The regular reader of F-Blog will know that the fluorous-assisted synthesis of oligosaccharides is one of the best applications of fluorous techniques. Fluorous tags and separations, primarily fluorous solid phase extraction (FSPE), have been used in a number of different ways for the preparation of oligosaccharides including fluorous supported synthesis, one-pot catch and release approaches, and chemoenzymatic syntheses. The orthogonality of fluorous separations to chromatographic methods is really highlighted by the number of different strategies used, since oligosaccharide chemistry can involve intermediates of vastly different polarities depending on synthetic strategy and degree and type of hydroxyl protection.
A recently available paper form Takahashi and co-workers at the Tokyo Institute of Technology report the preparation of a new fluorous protecting group and it’s use in oligosaccharide synthesis. Aside from the new protecting group, the approach, shown below, that the researchers used was somewhat different from previous fluorous carbohydrate synthesis strategies. In this case the authors used a one-pot synthesis with the fluorous tag on one of the monomer units. Huang’s catch and release one-pot strategy used untagged monomers and instead fluorous tagged the full length oligosaccharide. In each case, however, the full length oligosaccharide was separated from the other reaction components by FSPE.
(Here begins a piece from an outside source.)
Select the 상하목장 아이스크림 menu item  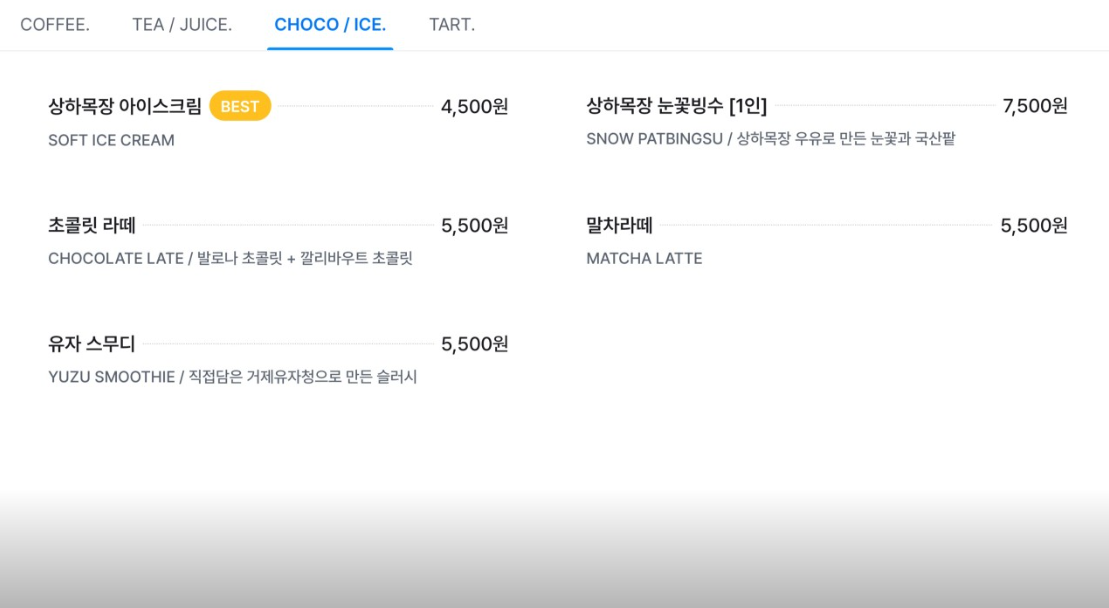(x=125, y=106)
The authors first fluorous tagged a protected glucopyranoside with the fluorous phenylether and went through their deprotection sequence (Birch reduction of the phenylether followed by TFA mediated hydrolysis) to demonstrate that the fluorous tag did not effect the reactivity of the protecting group. They then prepared a disaccharide and a trisaccharide through activation of the glycosyl donor and sequential addition of glycosyl acceptors. Once the full length oligosacchride was prepared gel permeation chromatography (GPC) and FSPE were used to purify the protected fluorous tagged oligosaccharide. Deprotection followed by another FSPE then provided the final trisaccharide in very good yield.
As usual there are some important points to note in this paper. First, the fluorous tag has minimal effect on the reactivity of the protecting group. The authors were able to simply employ the fluorous version of the phenethyl ether tag based on their previous work without any modification of the reaction conditions. Next is the use of GPC purification. The authors do not mention why this was necessary, but it does point out that a fluorous tag does not preclude the use of alternate purification methods if needed. Other methods, such as solid phase, may have required detagging and retagging. Then theirs the ability to monitor the reaction which is absolutely critical in a one-pot synthesis like this. You don’t want to add the next set of reagents until the first reaction is complete. Fluorous tags allow for full reaction monitoring using standard techniques.
Just another demonstration of the versatility and utility of fluorous technologies.